Exercise materials
[start]

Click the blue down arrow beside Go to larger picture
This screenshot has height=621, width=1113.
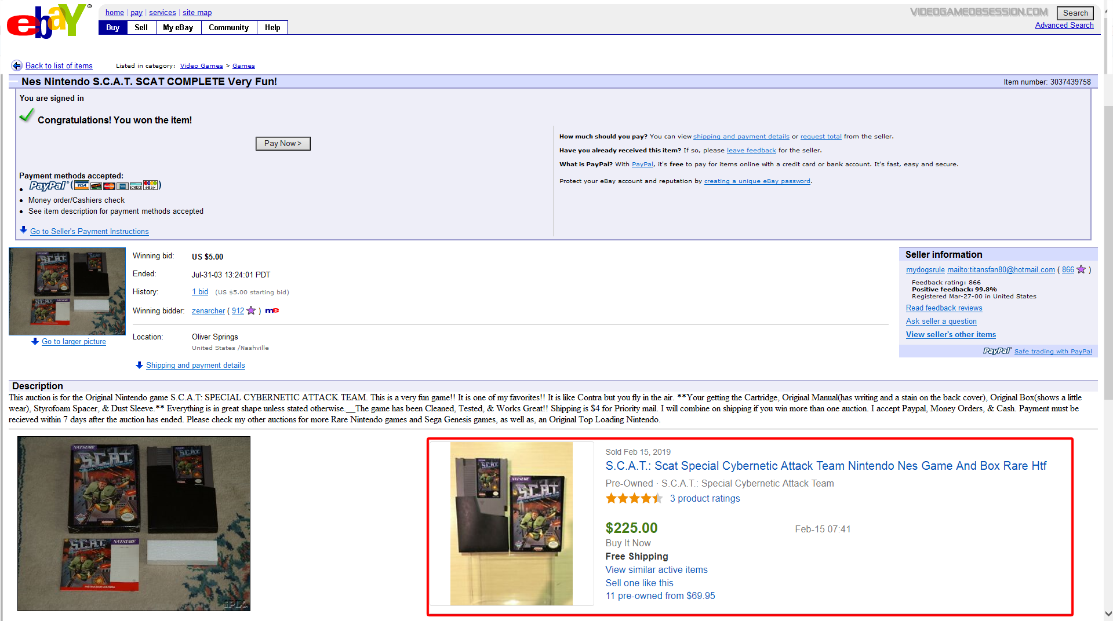click(x=35, y=342)
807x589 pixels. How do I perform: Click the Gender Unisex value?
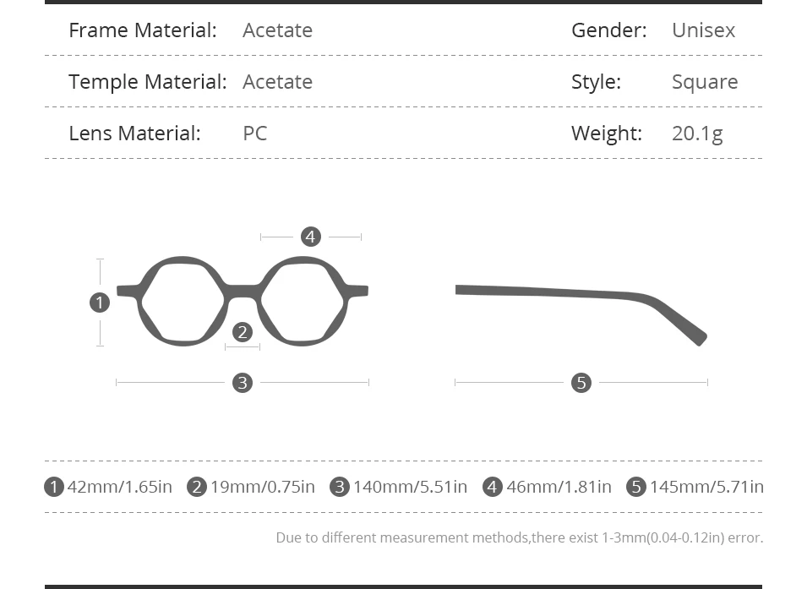coord(704,30)
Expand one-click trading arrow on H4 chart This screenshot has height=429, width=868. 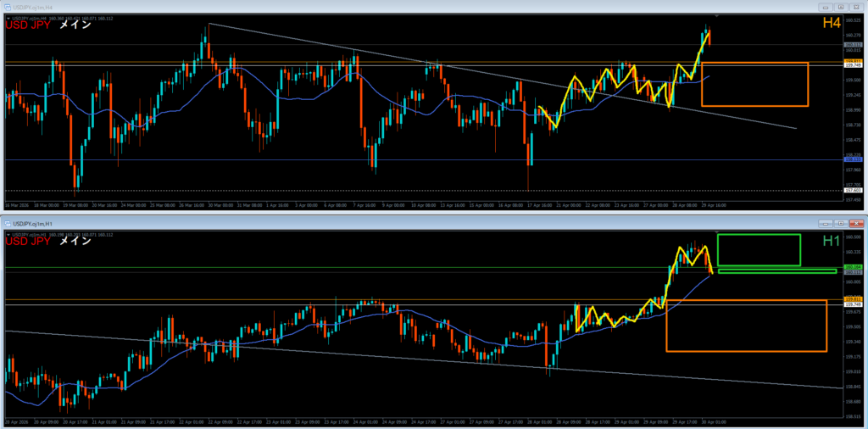pos(7,18)
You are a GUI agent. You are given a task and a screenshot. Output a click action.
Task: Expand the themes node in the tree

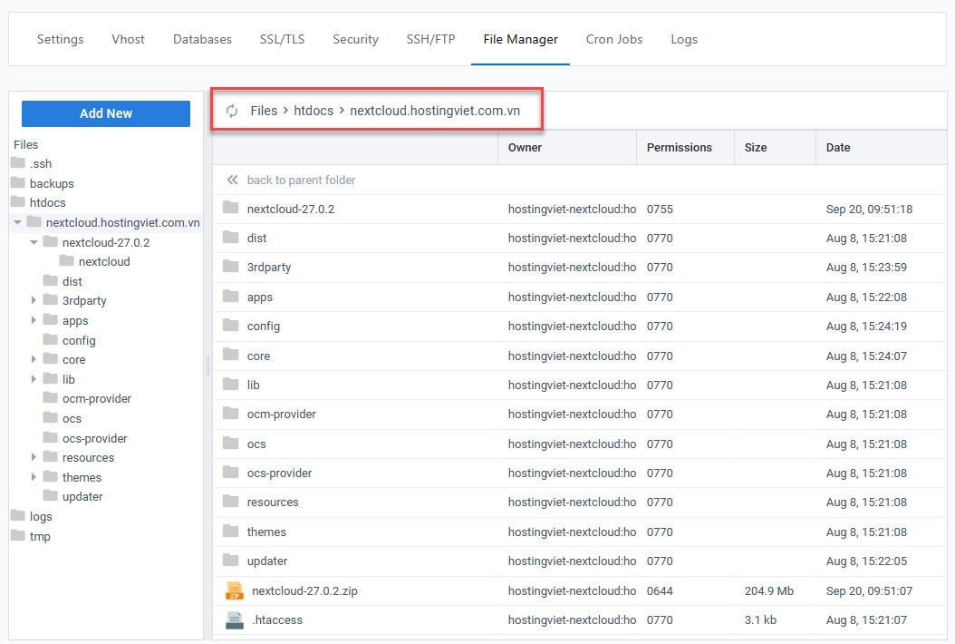point(34,477)
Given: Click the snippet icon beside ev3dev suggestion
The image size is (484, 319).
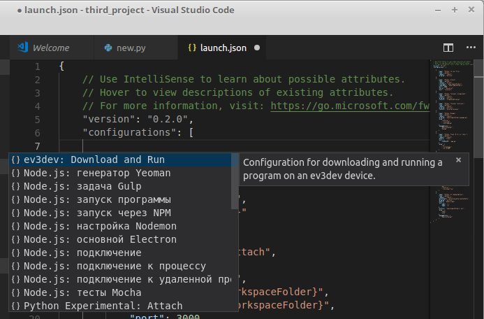Looking at the screenshot, I should 15,160.
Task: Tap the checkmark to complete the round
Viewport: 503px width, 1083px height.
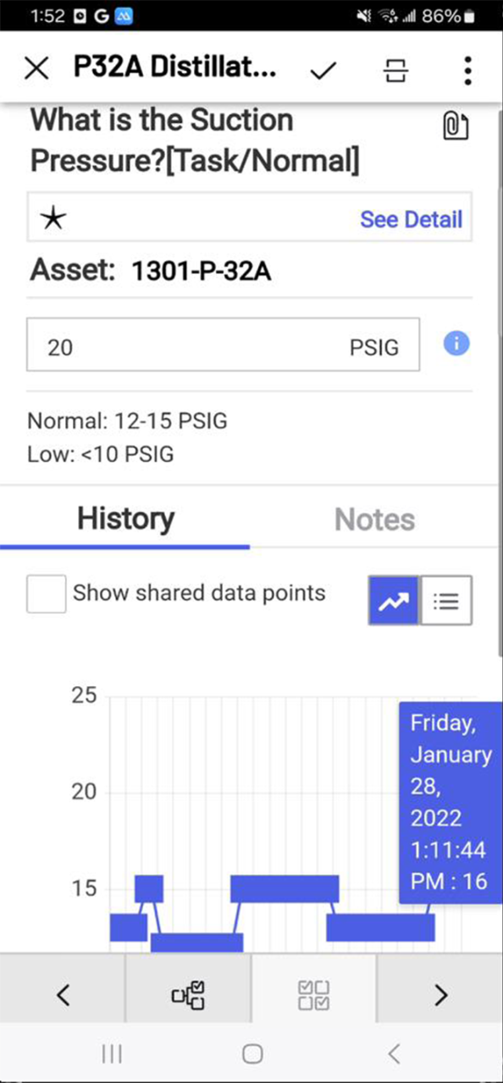Action: pyautogui.click(x=323, y=70)
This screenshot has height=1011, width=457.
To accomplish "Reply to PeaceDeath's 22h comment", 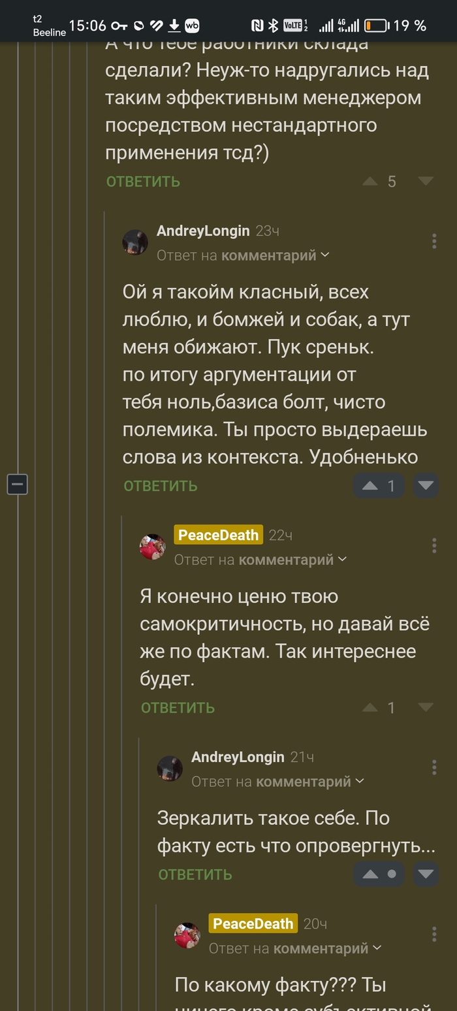I will click(x=178, y=708).
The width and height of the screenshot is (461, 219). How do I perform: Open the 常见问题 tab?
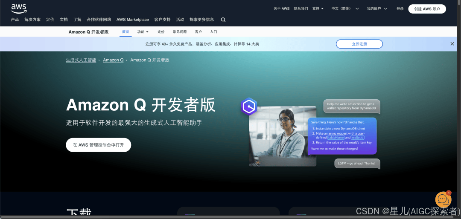[x=179, y=32]
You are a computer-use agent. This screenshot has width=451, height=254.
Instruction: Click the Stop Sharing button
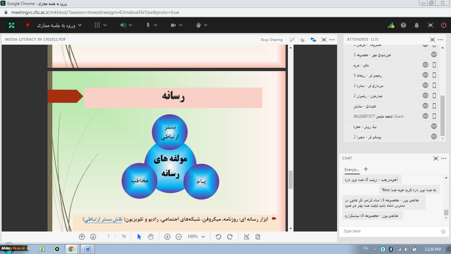click(x=271, y=40)
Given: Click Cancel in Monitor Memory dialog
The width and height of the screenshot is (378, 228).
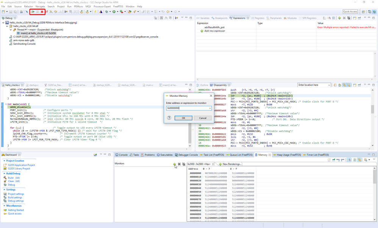Looking at the screenshot, I should pyautogui.click(x=203, y=118).
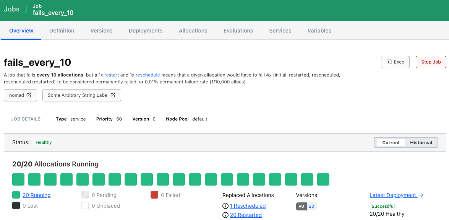The width and height of the screenshot is (449, 220).
Task: Click the last green allocation block
Action: click(323, 179)
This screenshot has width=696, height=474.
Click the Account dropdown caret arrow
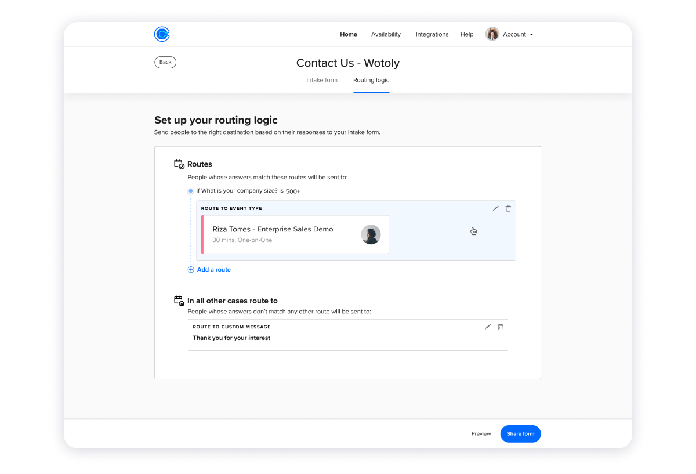(x=531, y=35)
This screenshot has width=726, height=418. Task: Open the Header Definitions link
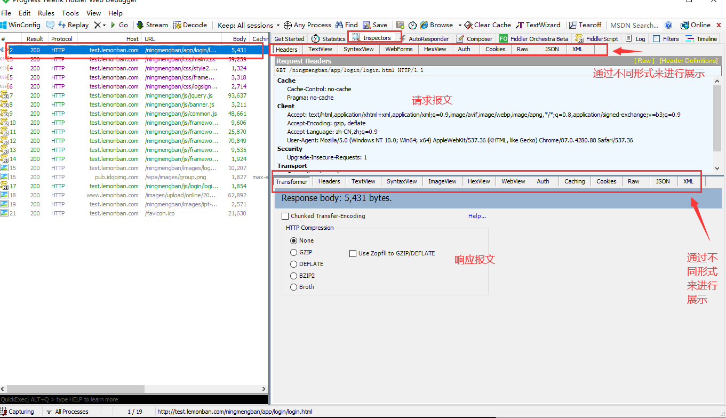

[end]

Can you reproduce, word for word, the stretch of rows from the one containing "Given: Click Cancel in Monitor Memory dialog" through the last row, leaving the pictures out?

Exercise solution
Given: Click Cancel in Monitor Memory dialog
The width and height of the screenshot is (378, 228).
Looking at the screenshot, I should pyautogui.click(x=203, y=118).
The width and height of the screenshot is (449, 220).
Task: Click the last green allocation block
Action: click(323, 179)
This screenshot has width=696, height=474.
Click the Account dropdown caret arrow
(x=531, y=35)
This screenshot has width=726, height=418. Task: Open the Header Definitions link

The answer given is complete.